**What to produce:**
Your answer must hold only the lines below from the line containing "Read more (338, 1340)" through the line containing "[Prime ads: Lysol] (387, 272)", each reproduced exactly.

**The records:**
********************

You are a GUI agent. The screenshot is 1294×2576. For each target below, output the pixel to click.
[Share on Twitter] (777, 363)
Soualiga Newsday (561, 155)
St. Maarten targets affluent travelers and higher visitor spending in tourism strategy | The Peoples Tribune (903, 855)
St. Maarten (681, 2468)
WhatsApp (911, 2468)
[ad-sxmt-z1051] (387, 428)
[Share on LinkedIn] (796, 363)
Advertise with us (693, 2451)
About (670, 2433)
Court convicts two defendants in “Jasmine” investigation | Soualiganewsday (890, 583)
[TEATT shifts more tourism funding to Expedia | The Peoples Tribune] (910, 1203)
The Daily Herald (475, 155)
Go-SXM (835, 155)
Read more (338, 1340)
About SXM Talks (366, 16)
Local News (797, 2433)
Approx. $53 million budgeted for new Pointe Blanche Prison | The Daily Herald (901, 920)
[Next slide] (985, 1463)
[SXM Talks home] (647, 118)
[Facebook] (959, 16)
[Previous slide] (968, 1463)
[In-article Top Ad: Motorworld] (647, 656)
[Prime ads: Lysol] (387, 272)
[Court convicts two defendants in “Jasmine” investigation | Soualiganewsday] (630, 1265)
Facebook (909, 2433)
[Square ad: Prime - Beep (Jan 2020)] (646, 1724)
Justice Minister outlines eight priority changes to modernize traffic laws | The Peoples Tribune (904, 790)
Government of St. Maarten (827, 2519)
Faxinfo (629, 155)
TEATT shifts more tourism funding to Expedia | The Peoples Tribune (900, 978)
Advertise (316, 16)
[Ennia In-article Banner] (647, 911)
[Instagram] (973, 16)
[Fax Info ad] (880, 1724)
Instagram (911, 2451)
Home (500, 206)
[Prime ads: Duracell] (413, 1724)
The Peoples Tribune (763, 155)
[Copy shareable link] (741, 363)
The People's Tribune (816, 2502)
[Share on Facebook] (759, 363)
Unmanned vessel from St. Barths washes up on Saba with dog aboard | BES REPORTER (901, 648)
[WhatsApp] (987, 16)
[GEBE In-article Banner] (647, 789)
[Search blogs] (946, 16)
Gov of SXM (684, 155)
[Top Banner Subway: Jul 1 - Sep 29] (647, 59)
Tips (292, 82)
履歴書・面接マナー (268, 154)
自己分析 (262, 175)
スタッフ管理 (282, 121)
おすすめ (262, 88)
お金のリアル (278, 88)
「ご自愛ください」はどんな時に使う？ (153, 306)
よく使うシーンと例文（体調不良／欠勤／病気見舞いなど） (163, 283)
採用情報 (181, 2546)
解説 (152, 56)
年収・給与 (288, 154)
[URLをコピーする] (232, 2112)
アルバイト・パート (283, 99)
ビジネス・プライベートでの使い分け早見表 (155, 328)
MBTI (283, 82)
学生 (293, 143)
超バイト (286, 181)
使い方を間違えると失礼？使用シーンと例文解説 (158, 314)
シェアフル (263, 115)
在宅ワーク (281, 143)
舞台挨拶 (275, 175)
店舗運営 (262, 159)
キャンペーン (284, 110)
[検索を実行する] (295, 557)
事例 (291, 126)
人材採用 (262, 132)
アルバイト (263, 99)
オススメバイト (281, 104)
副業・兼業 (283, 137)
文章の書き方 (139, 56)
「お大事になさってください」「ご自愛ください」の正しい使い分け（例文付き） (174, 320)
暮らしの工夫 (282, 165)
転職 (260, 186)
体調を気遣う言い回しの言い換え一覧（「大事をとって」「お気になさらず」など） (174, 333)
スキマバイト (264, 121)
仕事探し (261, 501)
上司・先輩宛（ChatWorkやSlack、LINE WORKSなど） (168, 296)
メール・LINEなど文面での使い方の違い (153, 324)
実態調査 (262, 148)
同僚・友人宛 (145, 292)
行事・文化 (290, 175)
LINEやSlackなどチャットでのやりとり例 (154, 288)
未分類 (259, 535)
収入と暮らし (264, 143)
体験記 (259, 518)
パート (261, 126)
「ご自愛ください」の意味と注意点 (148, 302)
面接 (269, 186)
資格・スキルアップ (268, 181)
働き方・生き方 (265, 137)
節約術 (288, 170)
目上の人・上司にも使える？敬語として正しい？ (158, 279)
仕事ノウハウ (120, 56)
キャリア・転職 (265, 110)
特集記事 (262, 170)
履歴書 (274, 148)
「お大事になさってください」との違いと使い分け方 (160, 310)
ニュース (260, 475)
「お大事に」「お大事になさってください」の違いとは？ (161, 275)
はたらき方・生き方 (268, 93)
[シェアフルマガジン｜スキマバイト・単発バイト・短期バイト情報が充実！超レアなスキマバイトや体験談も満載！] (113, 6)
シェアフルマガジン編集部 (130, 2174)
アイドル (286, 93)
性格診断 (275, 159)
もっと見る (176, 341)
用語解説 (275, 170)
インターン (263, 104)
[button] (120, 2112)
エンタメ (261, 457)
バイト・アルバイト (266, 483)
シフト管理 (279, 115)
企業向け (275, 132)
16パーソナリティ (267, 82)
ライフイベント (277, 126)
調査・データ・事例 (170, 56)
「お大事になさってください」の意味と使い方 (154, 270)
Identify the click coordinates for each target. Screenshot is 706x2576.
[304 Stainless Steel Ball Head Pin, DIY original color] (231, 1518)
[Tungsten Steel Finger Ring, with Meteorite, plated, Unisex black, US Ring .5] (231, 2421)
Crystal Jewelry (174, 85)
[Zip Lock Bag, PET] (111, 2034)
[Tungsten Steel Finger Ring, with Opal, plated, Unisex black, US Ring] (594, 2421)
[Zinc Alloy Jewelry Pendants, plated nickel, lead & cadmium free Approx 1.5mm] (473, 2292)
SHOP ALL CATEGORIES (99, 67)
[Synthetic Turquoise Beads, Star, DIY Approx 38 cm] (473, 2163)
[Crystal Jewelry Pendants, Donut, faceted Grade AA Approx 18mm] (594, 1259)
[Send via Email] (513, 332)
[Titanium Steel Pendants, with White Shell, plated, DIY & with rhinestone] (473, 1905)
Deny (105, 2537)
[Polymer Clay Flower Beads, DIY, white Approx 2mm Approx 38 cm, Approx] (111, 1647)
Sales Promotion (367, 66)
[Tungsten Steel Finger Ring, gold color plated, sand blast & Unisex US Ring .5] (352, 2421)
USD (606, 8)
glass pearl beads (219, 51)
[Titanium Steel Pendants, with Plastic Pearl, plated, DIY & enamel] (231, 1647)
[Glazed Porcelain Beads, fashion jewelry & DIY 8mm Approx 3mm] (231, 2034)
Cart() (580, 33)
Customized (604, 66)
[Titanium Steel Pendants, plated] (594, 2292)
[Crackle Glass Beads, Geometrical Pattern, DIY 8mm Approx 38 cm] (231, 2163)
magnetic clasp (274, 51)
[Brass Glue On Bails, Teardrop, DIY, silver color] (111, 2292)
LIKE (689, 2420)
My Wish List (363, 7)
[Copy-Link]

********************

**Task solution:**
Read more (338, 1340)
About SXM Talks (366, 16)
Local News (797, 2433)
Approx. $53 million budgeted for new Pointe Blanche Prison | The Daily Herald (901, 920)
[Next slide] (985, 1463)
[SXM Talks home] (647, 118)
[Facebook] (959, 16)
[Previous slide] (968, 1463)
[In-article Top Ad: Motorworld] (647, 656)
[Prime ads: Lysol] (387, 272)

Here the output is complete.